British drugmaker AstraZeneca Plc. confirmed it was in talks with privately held cancer drug developer Acerta Pharma B.V., in a statement Monday. AstraZeneca, however, announced that negotiations were at a tentative stage and the two companies were yet to discuss terms.

The announcement was in response to a Wall Street Journal report Friday, which said that AstraZeneca was in advanced-stage talks to acquire Acerta for more than $5 billion, citing people familiar with the deal.

The drugmaker’s interest in Acerta stems from an experimental drug called Acalabrutinib, reportedly a rival of Johnson & Johnson and AbbVie Inc.’s Imbruvica. The drug is in its final stages of clinical testing and, in an earlier trial, reportedly showed fewer side effects than Imbruvica. Last week, Acerta published a paper that showed that 95 percent of patients with chronic lymphocytic leukemia responded positively to Acalabrutinib in clinical trials.

Both drugs target an array of blood cancers and have a potential multibillion-dollar market annually, according to industry analysts, the Journal reported. 

AstraZeneca has been looking to expand its drug pipeline through acquisitions as sales of its top-selling drugs, including cholesterol fighter Crestor, falter.
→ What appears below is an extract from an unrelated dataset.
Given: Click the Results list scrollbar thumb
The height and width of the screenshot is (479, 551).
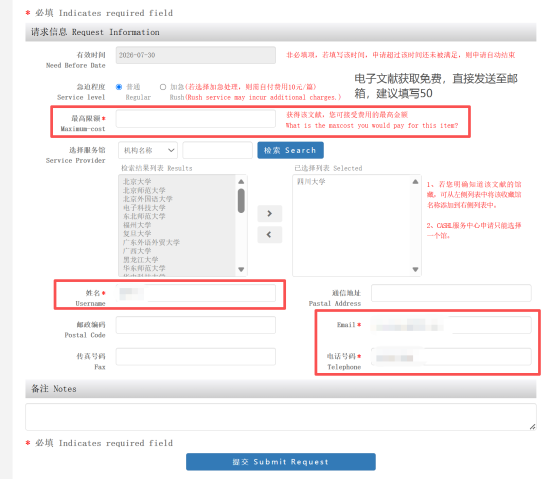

The company said last month it would buy U.S.-based ZS Pharma for $2.7 billion to secure the biotech firm's technology to develop novel treatment for hyperkalaemia, or high potassium levels.

But the company’s hopes are pinned on anti-cancer drugs and AstraZeneca hopes to bring six new cancer treatments to the market by 2020. Its new lung cancer pill Tagrisso, which it believes could sell $3 billion a year, was approved last month and the company also recently launched Lynparza for ovarian cancer.